Nato a Palermo, conseguita la laurea in Giurisprudenza con lode all'Università di Palermo, nel 1964 vinse il concorso in magistratura e ricoprì per circa dodici anni il ruolo di sostituto procuratore presso il Tribunale di Trapani. Chiamato dal giudice Rocco Chinnici (vittima di un attentato insieme alla scorta) a investigare sulla criminalità siciliana e sui contatti con quella americana, nel 1982 entrò nel pool antimafia ideato dallo stesso Chinnici e diretto da Antonino Caponnetto.

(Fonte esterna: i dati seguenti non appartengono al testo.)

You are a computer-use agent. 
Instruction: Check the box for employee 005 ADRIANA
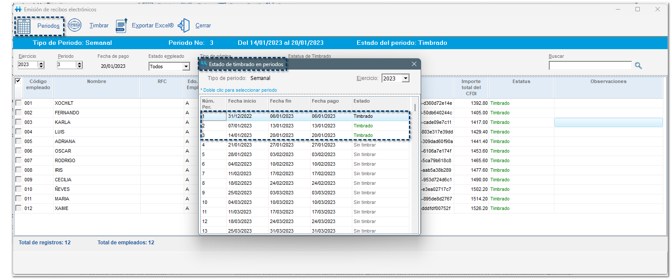point(18,142)
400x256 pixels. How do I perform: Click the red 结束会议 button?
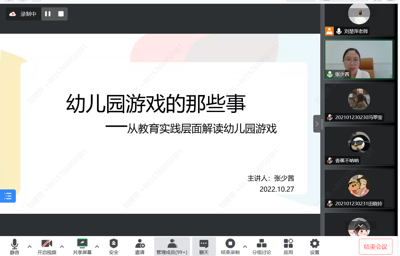(375, 247)
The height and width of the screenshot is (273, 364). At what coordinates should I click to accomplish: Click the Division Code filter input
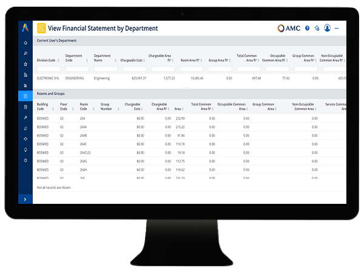point(50,69)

Insieme con altri colleghi, su tutti l'amico fidato Paolo Borsellino, inaugurò un nuovo approccio nelle indagini, attraverso un'efficace gestione dei pentiti. Uno di questi, Tommaso Buscetta, gli svelò la struttura tentacolare della cupola siciliana, dando un contributo decisivo all'organizzazione del primo, storico, maxiprocesso alla mafia. Il procedimento si aprì il 10 febbraio del 1986, portando alla sbarra oltre 400 imputati, tra cui boss latitanti come Riina e Bernardo Provenzano.



Seguirono anni di delusioni, come la mancata nomina a successore di Caponnetto e lo scioglimento del pool, e di veleni, legati alle lettere anonime del famigerato "Corvo" e alle invidie dei colleghi (da cui l'espressione "palazzo dei veleni" per indicare la Procura di Palermo). Scampato a un primo attentato nel 1989, nella sua villa all'Addaura, fu nominato Procuratore aggiunto di Palermo dal CSM e in seguito chiamato a dirigere la sezione Affari Penali del ministero di Grazia e Giustizia, presieduto da Claudio Martelli.



Accusato da molti di brama di potere, per la sua candidatura a coordinare il nuovo progetto di una Superprocura antimafia (ideato insieme con Martelli), ricevette l'incarico di "superprocuratore" il 22 maggio del 1992. Il giorno dopo perse la vita, con la moglie e tre agenti della scorta, nella tragica strage di Capaci, di cui furono accusati, come mandanti, Riina e Provenzano. "Medaglia d'oro al valor civile", nel 2006 venne inserito dal settimanale Time tra gli eroi degli ultimi 60 anni.


Vito Schifani: nasce a Palermo e morto a Capaci nel 1992, agente di Polizia della scorta di Giovanni Falcone, rimasto ucciso nella strage di Capaci.


Schifani guidava la prima delle tre auto che accompagnavano Falcone dall'aeroporto di Punta Raisi (il magistrato era di ritorno da Roma) a Palermo. L'esplosione, avvenuta sull'Autostrada A29, all'altezza dello svincolo per Capaci, investì direttamente la sua auto, uccidendo sul colpo Schifani e gli altri due agenti e, dopo ore di agonia, il giudice Falcone e la moglie.



Il 23 maggio 1992 Schifani, 27enne, lasciò la moglie Rosaria e un figlio di 4 mesi. Dopo il riconoscimento della Medaglia d'oro al valor civile, nel 2007 gli è stato intitolato lo Stadio delle Palme di Palermo, ricordando la sua natura di atleta e di specialista nei 400 metri.



Nel 2012 è andato in onda su La7 il film "Vi perdono ma inginocchiatevi", sulla vita dei tre poliziotti uccisi e dei loro familiari fino alla strage di Capaci. Il ruolo di Schifani è stato interpretato da Vito Di Bella.